9. The creative masterpiece you wish bore your signature?
Orlando. Or Middlemarch.
10. Your hidden talents…?
I play the oboe.
11.The best piece of advice you actually followed?
“If you want to be a writer, stop writing by hand and use a typewriter.” Frederick Busch told me that as an undergraduate. The typewriter was faster, and gave me some objective distance from the words on the page, so I could edit more easily. A couple of years later, when word processors became more common, my typing skills transferred easily to the computer and made editing so much easier.
12. The best thing you ever bought, stole, or borrowed?
A 17’ foot canoe, purchased when I was 17 with money I’d earned working at a grocery store on nights and weekends. I still have it, and I love the freedom it gives me to explore bodies of water.
13. You feel best in Armani or Levis or…?
Depends on the occasion. I like clothes that are elegant and comfortable.
14. Your dinner guest at the Ritz would be?

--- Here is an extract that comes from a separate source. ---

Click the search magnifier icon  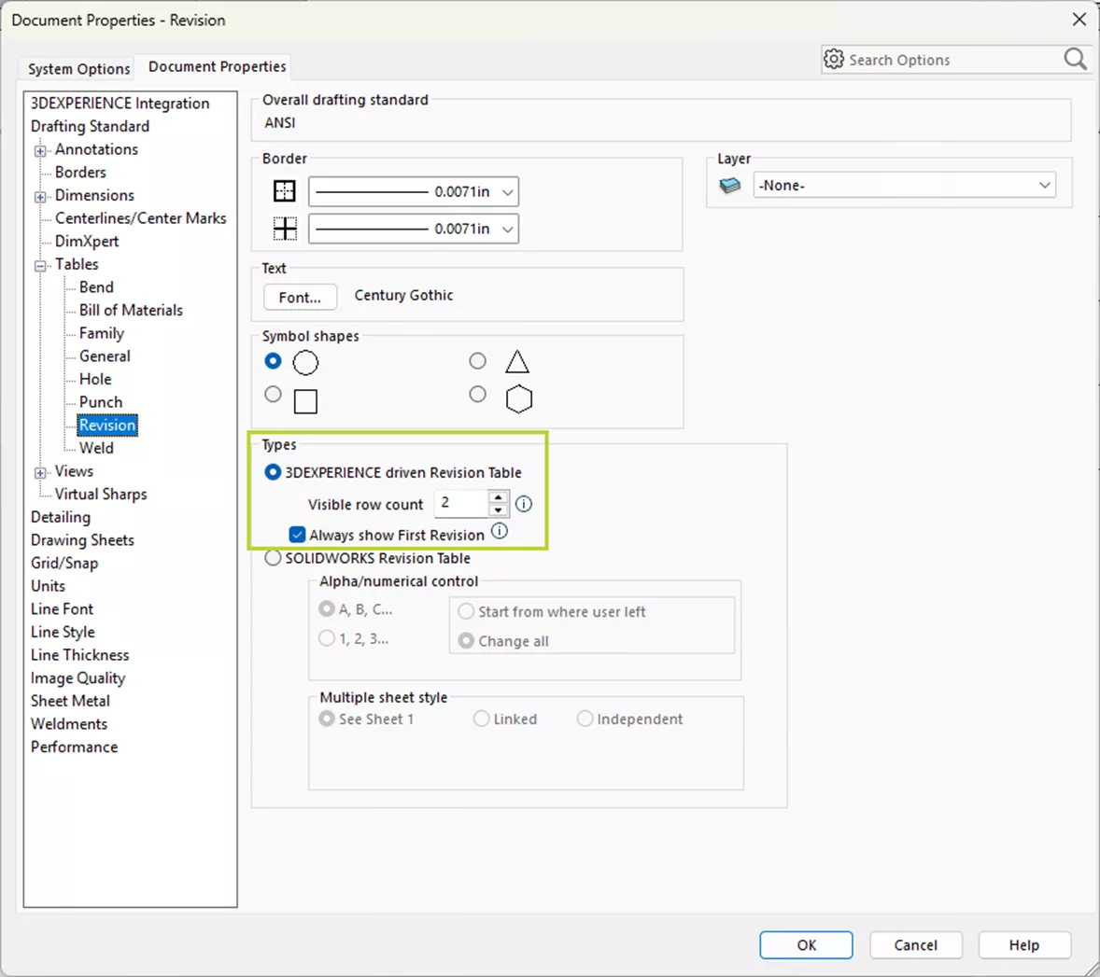pyautogui.click(x=1075, y=60)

Virginia Woolf. She was so exquisitely gifted in her use of language. I would love to speak with her.
15. Time travel: where, when and why?
Seneca Falls, July 1848, Women’s Rights Convention at Seneca Falls, New York. I’d love to hear the speakers, including Elizabeth Cady Stanton, who wrote and read the Declaration of Sentiments. I’d love to put my name on that declaration and to tell these women—none of whom would live to see women receive the right to vote in 1920—that their voices would prevail.
16. Stress management: hit man, spa vacation or Prozac?
Spa vacation, on the beach, with the sound of waves and a glass of wine.
17. Essential to life: coffee, vodka, cigarettes, chocolate, or…?
Greek yogurt and raspberries. Also, Earl Grey tea.
18. Environ of choice: city or country, and where on the map?
Near a deep, cold lake. I love the Great Lakes, though they are vast, and the Finger Lakes.
19. What do you want to say to the leader of your country?
President Obama, thank you.
20. Last but certainly not least, what are you working on, now?
I have a book in my peripheral vision, which is to say that when the time comes to write again, I’ll know where to look.
We all know how critical it is to keep independent voices alive and strong online. Please consider a donation to support our work as an independent publisher devoted to the arts and humanities. Your donation will help PopMatters stay viable through these changing and challenging times where advertising no longer covers our costs. We need your help to keep PopMatters publishing. Thank you.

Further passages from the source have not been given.